Мир, в котором я жил, рушился. Или, может быть, уже рухнул. Я мог лишь точно сказать, что страна, которую я покинул несколько месяцев назад, окутана тьмой. Города, которые я знал с детства, превратились в руины. Люди, которых я любил, молчали или кричали в унисон со смертью. Страх стал частью повседневности – страх ошибиться, сказать не то, подумать не так. И самое чудовищное – страх потерять себя.
Я приехал в Мексику, чтобы забыть. Чтобы найти что-то другое, что-то настоящее. Я историк, я писатель, и моя специальность – древние цивилизации Мезоамерики. Но теперь, глядя на руины храма Тепло Майор, у которого я остановился, я понимал, что ищу не просто материал для книги. Я ищу спасение.
Тепло Майор – лишь осколок былого величия. Когда-то это был главный храм ацтеков, сердце их столицы – Теночтитлана. Теперь здесь – несколько каменных блоков, остатки стены, фрагменты скульптур. Уже давно город застроил все вокруг, и от прежней грандиозной славы остались только намеки. Возможно, и от моего мира останутся лишь воспоминания…

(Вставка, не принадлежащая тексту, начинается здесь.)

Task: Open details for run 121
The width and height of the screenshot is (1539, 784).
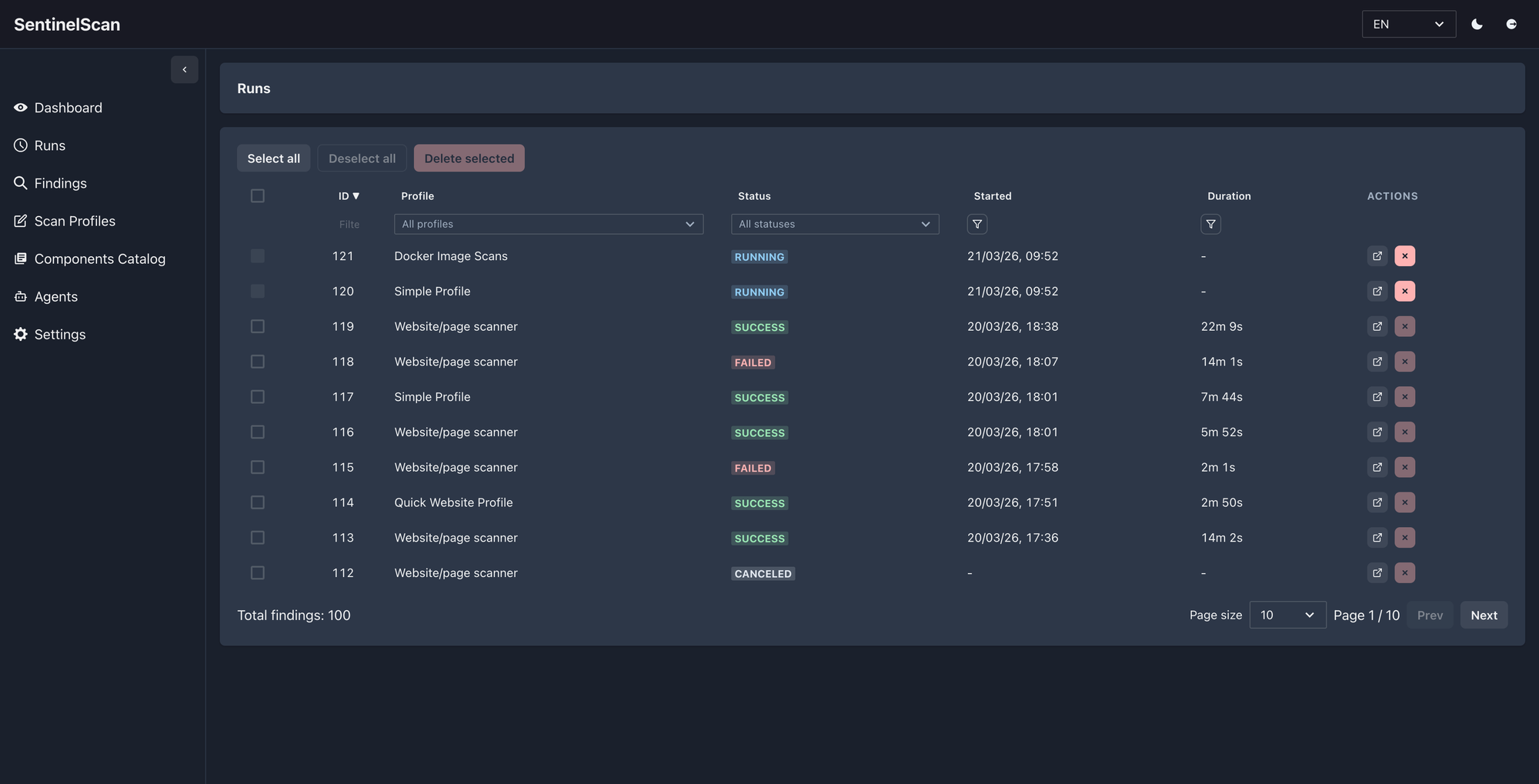Action: pos(1377,256)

Когда-то в Темпло Майор находился знаменитый ацтекский Камень Солнца, который совсем недавно я видел в Национальном антропологическом музее. Это монолитный базальтовый диск с символическим изображением ацтекской космогонии и великих циклов, которые идут, сменяя друг друга, не спрашивая нас и нашего ведома. И каждый раз старый мир умирает, уступая место новому. Мне казалось, когда я стоял у этого каменного гиганта, что не только я, весь мир сейчас на перепутье.

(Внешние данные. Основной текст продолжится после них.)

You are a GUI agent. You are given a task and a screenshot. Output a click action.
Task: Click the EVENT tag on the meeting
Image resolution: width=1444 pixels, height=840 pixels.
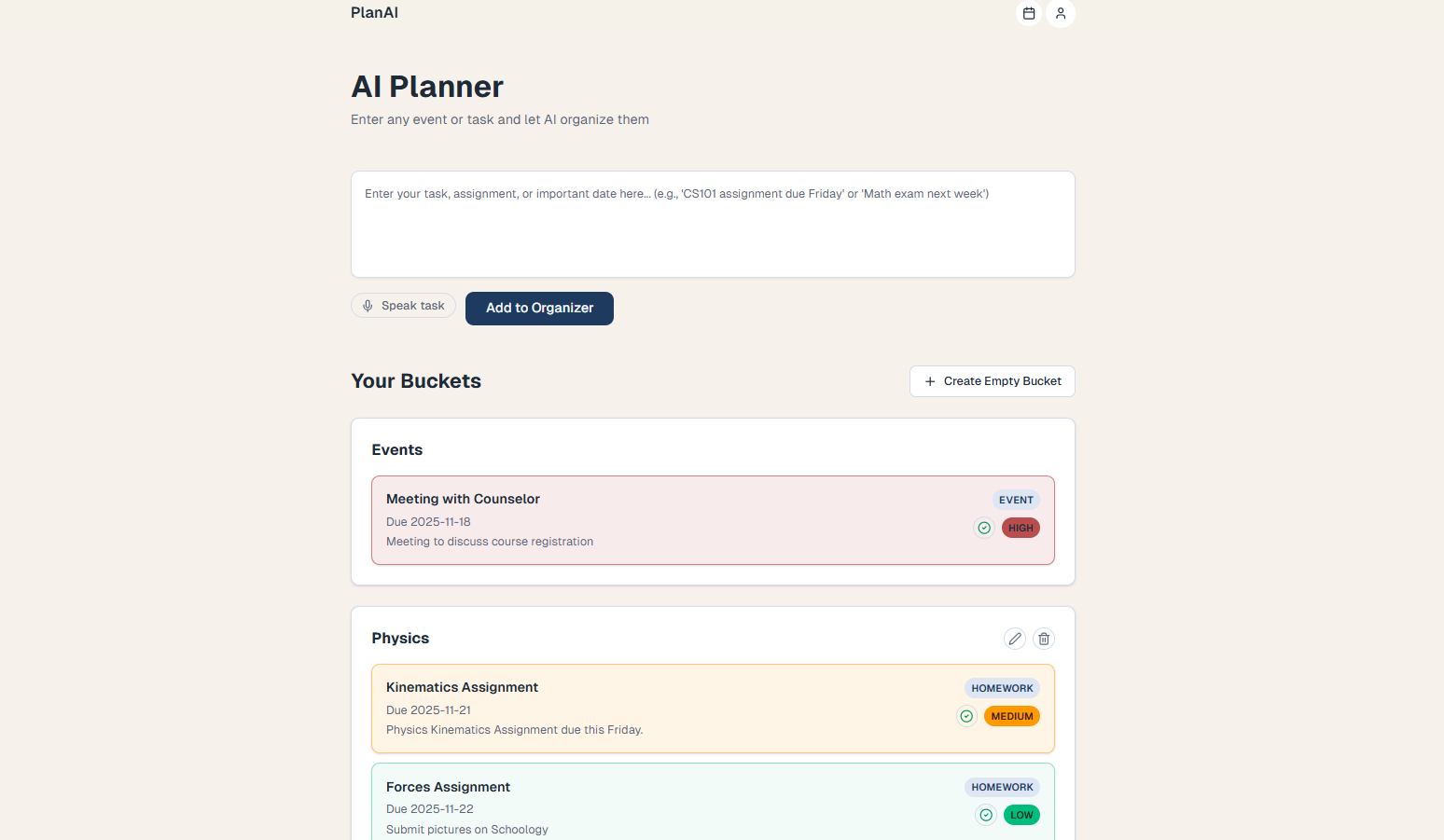coord(1016,500)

С тяжелым сердцем я опустился на скамейку, отодвинулся от прохожих и закрыл глаза. Шум города отступил на второй план, и я вдруг услышал другое – тишину, которая говорит громче любых слов. В этой тишине я вспоминал лица – моих друзей, коллег, людей, с которыми я когда-то смеялся, спорил, мечтал. Теперь их нет. Кто-то погиб, кто-то исчез, кто-то предал. Или, может быть, просто выжил.
– Ты ищешь ответы.
Голос разнесся эхом в моей голове. Я открыл глаза и увидел перед собой старика. Он был седой, с глубокими морщинами, одетый в простую рубашку и широкополую шляпу. Его лицо покрывал загар, глаза – темные, пронизывающие. Он смотрел на меня так, словно знал меня всю жизнь.

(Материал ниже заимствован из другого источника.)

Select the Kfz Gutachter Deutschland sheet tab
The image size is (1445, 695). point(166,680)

– Простите, – спросил я по-испански, – вы говорите со мной?
– С тобой, – он говорил на испанском с легким акцентом, который я не мог определить.
Вообще он не был похож на местных индейцев майя. Казалось, он стройнее, выше и могущественнее.
Я поднялся, чувствуя неловкость. «Этот человек, кто бы он ни был, явно не турист», – пронеслось в голове.
Действительно, незнакомец не взирал с интересом на руины, не фотографировал, не читал путеводитель. Он просто стоял и смотрел на меня.
– Кто вы?
– Меня зовут дон Махата. Я нагваль.
Слово «нагваль» звучит интригующе. Индейцы именовали так шаманов, «видящих», но я никогда не думал, что встречу кого-то, кто назовет себя так всерьез.